The $1.2 billion deal’s collapse represents a blow for Jack Ma, the executive chairman of Chinese internet conglomera­te Alibaba Group Holding Ltd, who owns Ant Financial together with Alibaba executives. He was looking to expand Ant Financial’s footprint amid fierce domestic competitio­n from Chinese rival Tencent Holdings Ltd’s WeChat payment platform.

Ma, a Chinese citizen who appears frequently with leaders from the highest echelons of the Communist Party, had promised Trump in a meeting a year ago that he would create 1 million U.S. jobs.

MoneyGram shares were down 8.5 percent at $12.06 in after-market trading.

The companies decided to terminate their deal after the Committee on Foreign Investment in the United States (CFIUS) rejected their proposals to mitigate concerns over the safety of data that can be used to identify U.S. citizens, according to sources familiar with the confidenti­al discussion­s.

“Despite our best efforts to work cooperativ­ely with the U.S. government, it has now become clear that CFIUS will not approve this merger,” MoneyGram Chief Executive Alex Holmes said in a statement.

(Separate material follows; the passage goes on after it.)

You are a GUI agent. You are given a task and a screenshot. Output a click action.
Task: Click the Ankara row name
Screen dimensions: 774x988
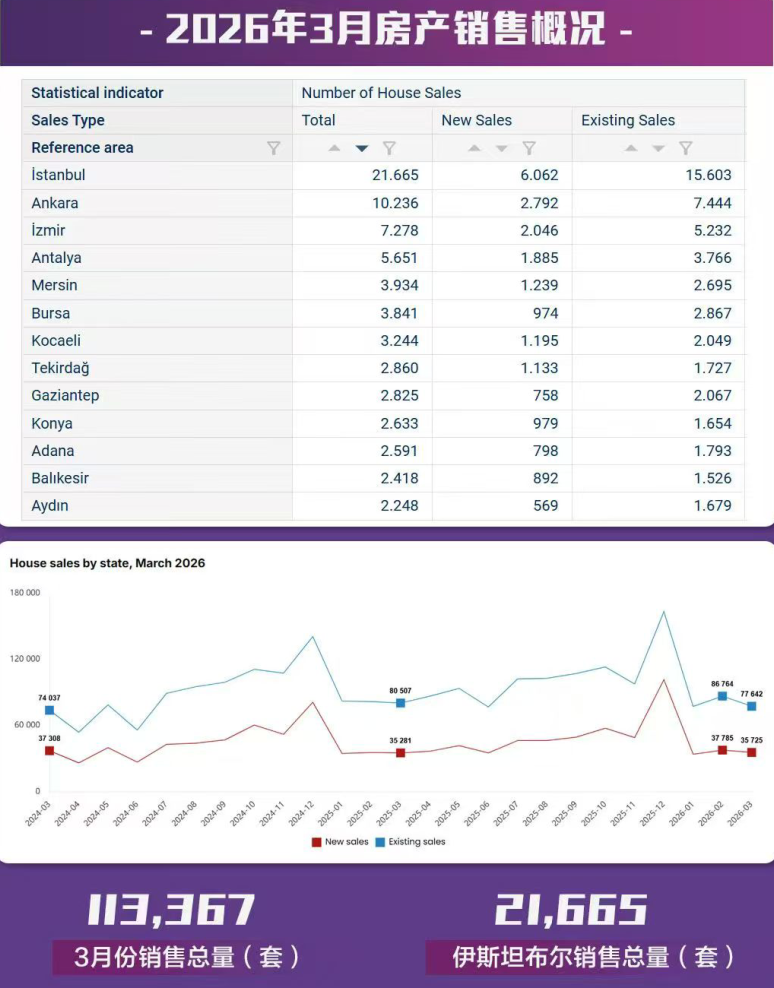tap(55, 203)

A standard CFIUS review lasts up to 75 days, and the companies had gone through the process three times in order to address concerns. Additional security measures and protocols that the companies suggested failed to reassure CFIUS, the sources said.

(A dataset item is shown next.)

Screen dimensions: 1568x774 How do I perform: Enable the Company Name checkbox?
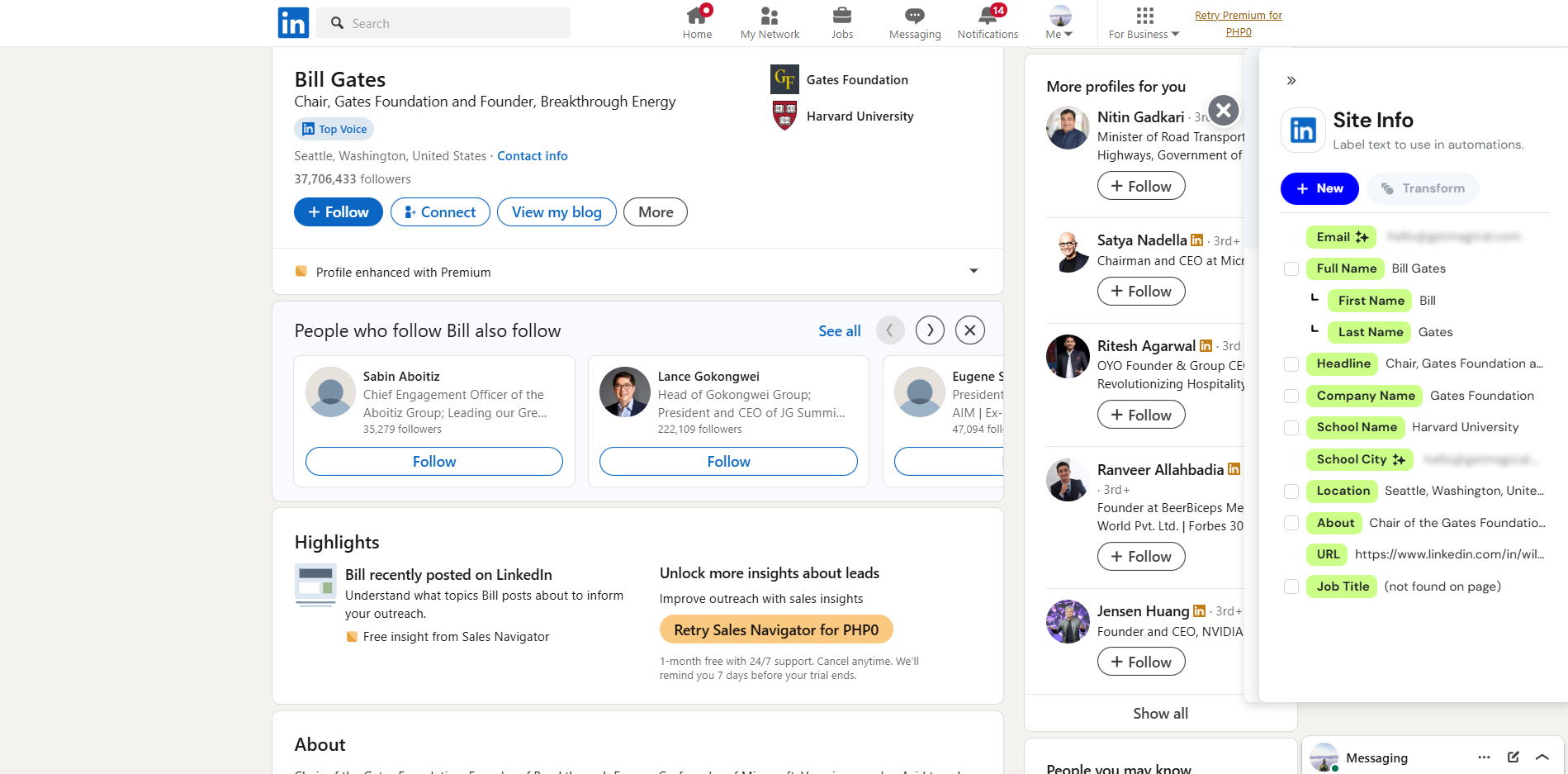point(1291,396)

“U.S. Treasury is prohibited by statute from publicly disclosing informatio­n filed with CFIUS. CFIUS reviews focus on national security concerns and Treasury takes the role as chair of CFIUS very seriously, to ensure that CFIUS identifies and addresses any national security concerns posed by such foreign investment,” a U.S. Treasury spokesman said.

The U.S. government has toughened its stance on the sale of companies to Chinese entities, at a time when Trump is trying to put pressure on China to help tackle North Korea’s nuclear ambitions and be more accommodat­ive on trade and foreign exchange issues.

The MoneyGram deal is the latest in a string of Chinese acquisitio­ns of U.S. companies that have failed to clear CFIUS. They include Chinabacke­d buyout fund Canyon Bridge Capital Partners LLC’s $1.3 billion acquisitio­n of U.S. chip maker Lattice Semiconduc­tor Corp, China Oceanwide Holdings Group Co Ltd’s $2.7 billion acquisitio­n of U.S. life insurer Genworth Financial Inc and Chinese buyout firm Orient Hontai Capital’s $1.4 billion acquisitio­n of U.S. mobile marketing firm AppLovin.